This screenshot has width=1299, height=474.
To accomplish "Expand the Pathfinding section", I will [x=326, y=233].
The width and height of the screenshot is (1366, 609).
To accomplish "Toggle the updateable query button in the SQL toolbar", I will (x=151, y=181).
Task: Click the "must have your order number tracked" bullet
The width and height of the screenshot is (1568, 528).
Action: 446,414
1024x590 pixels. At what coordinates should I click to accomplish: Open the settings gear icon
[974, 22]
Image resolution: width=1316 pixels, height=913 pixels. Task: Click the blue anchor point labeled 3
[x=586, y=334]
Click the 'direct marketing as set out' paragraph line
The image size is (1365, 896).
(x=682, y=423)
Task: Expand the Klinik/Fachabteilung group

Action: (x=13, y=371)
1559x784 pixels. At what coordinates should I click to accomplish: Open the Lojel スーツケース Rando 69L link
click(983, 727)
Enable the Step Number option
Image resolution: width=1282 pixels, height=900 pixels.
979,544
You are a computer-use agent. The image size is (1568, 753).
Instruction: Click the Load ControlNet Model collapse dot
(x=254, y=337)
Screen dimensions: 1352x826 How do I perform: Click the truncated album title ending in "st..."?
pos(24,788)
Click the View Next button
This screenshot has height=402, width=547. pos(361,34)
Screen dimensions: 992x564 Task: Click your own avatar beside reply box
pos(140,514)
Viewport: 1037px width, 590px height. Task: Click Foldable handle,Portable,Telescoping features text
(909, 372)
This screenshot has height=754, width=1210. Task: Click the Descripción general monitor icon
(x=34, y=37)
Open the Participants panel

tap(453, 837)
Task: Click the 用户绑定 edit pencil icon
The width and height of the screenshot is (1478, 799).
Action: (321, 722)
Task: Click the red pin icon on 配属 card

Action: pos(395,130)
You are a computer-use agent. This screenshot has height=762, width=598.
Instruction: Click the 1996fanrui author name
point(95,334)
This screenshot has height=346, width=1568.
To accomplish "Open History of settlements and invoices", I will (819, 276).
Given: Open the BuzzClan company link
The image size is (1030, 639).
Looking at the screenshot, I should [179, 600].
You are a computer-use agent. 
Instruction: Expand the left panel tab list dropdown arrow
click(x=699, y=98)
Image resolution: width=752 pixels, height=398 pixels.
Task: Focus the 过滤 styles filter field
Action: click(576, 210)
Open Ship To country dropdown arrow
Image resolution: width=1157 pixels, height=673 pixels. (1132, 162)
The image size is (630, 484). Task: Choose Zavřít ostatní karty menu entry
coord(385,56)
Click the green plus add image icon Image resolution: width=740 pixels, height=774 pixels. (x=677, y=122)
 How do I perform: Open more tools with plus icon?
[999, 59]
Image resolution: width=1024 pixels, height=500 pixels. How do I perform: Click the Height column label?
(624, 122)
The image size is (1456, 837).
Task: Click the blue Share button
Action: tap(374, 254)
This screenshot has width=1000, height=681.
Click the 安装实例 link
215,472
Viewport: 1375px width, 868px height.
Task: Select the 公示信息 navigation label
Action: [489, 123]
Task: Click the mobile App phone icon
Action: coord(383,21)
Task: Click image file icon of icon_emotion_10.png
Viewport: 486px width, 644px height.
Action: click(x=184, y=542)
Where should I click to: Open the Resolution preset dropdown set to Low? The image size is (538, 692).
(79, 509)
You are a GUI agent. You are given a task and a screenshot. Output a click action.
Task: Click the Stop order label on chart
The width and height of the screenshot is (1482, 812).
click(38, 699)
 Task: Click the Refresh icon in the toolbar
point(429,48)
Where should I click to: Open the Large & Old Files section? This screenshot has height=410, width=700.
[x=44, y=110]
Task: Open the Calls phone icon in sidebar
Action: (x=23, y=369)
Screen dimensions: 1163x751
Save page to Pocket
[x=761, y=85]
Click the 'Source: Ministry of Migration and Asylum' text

====================

Exercise description: Could you return all of the data exactly as written?

Response:
This screenshot has width=1299, height=474.
To accomplish "Expand the Pathfinding section", I will [x=326, y=233].
The width and height of the screenshot is (1366, 609).
To accomplish "Toggle the updateable query button in the SQL toolbar", I will (x=151, y=181).
Task: Click the "must have your order number tracked" bullet
The width and height of the screenshot is (1568, 528).
Action: 446,414
1024x590 pixels. At what coordinates should I click to accomplish: Open the settings gear icon
[974, 22]
Image resolution: width=1316 pixels, height=913 pixels. Task: Click the blue anchor point labeled 3
[x=586, y=334]
Click the 'direct marketing as set out' paragraph line
The image size is (1365, 896).
(x=682, y=423)
Task: Expand the Klinik/Fachabteilung group

Action: (x=13, y=371)
1559x784 pixels. At what coordinates should I click to accomplish: Open the Lojel スーツケース Rando 69L link
click(983, 727)
Enable the Step Number option
Image resolution: width=1282 pixels, height=900 pixels.
979,544
You are a computer-use agent. The image size is (1568, 753).
Instruction: Click the Load ControlNet Model collapse dot
(x=254, y=337)
Screen dimensions: 1352x826 How do I perform: Click the truncated album title ending in "st..."?
pos(24,788)
Click the View Next button
This screenshot has height=402, width=547. pos(361,34)
Screen dimensions: 992x564 Task: Click your own avatar beside reply box
pos(140,514)
Viewport: 1037px width, 590px height. Task: Click Foldable handle,Portable,Telescoping features text
(909, 372)
This screenshot has height=754, width=1210. Task: Click the Descripción general monitor icon
(x=34, y=37)
Open the Participants panel

tap(453, 837)
Task: Click the 用户绑定 edit pencil icon
The width and height of the screenshot is (1478, 799).
Action: (321, 722)
Task: Click the red pin icon on 配属 card

Action: pos(395,130)
You are a computer-use agent. This screenshot has height=762, width=598.
Instruction: Click the 1996fanrui author name
point(95,334)
This screenshot has height=346, width=1568.
To accomplish "Open History of settlements and invoices", I will (819, 276).
Given: Open the BuzzClan company link
The image size is (1030, 639).
Looking at the screenshot, I should [179, 600].
You are a computer-use agent. 
Instruction: Expand the left panel tab list dropdown arrow
click(x=699, y=98)
Image resolution: width=752 pixels, height=398 pixels.
Task: Focus the 过滤 styles filter field
Action: click(576, 210)
Open Ship To country dropdown arrow
Image resolution: width=1157 pixels, height=673 pixels. (1132, 162)
The image size is (630, 484). Task: Choose Zavřít ostatní karty menu entry
coord(385,56)
Click the green plus add image icon Image resolution: width=740 pixels, height=774 pixels. (x=677, y=122)
 How do I perform: Open more tools with plus icon?
[999, 59]
Image resolution: width=1024 pixels, height=500 pixels. How do I perform: Click the Height column label?
(624, 122)
The image size is (1456, 837).
Task: Click the blue Share button
Action: tap(374, 254)
This screenshot has width=1000, height=681.
Click the 安装实例 link
215,472
Viewport: 1375px width, 868px height.
Task: Select the 公示信息 navigation label
Action: [489, 123]
Task: Click the mobile App phone icon
Action: coord(383,21)
Task: Click image file icon of icon_emotion_10.png
Viewport: 486px width, 644px height.
Action: click(x=184, y=542)
Where should I click to: Open the Resolution preset dropdown set to Low? The image size is (538, 692).
(79, 509)
You are a GUI agent. You are given a task and a screenshot. Output a click action.
Task: Click the Stop order label on chart
The width and height of the screenshot is (1482, 812).
click(38, 699)
 Task: Click the Refresh icon in the toolbar
point(429,48)
Where should I click to: Open the Large & Old Files section? This screenshot has height=410, width=700.
[x=44, y=110]
Task: Open the Calls phone icon in sidebar
Action: (x=23, y=369)
Screen dimensions: 1163x751
Save page to Pocket
[x=761, y=85]
Click the 'Source: Ministry of Migration and Asylum' text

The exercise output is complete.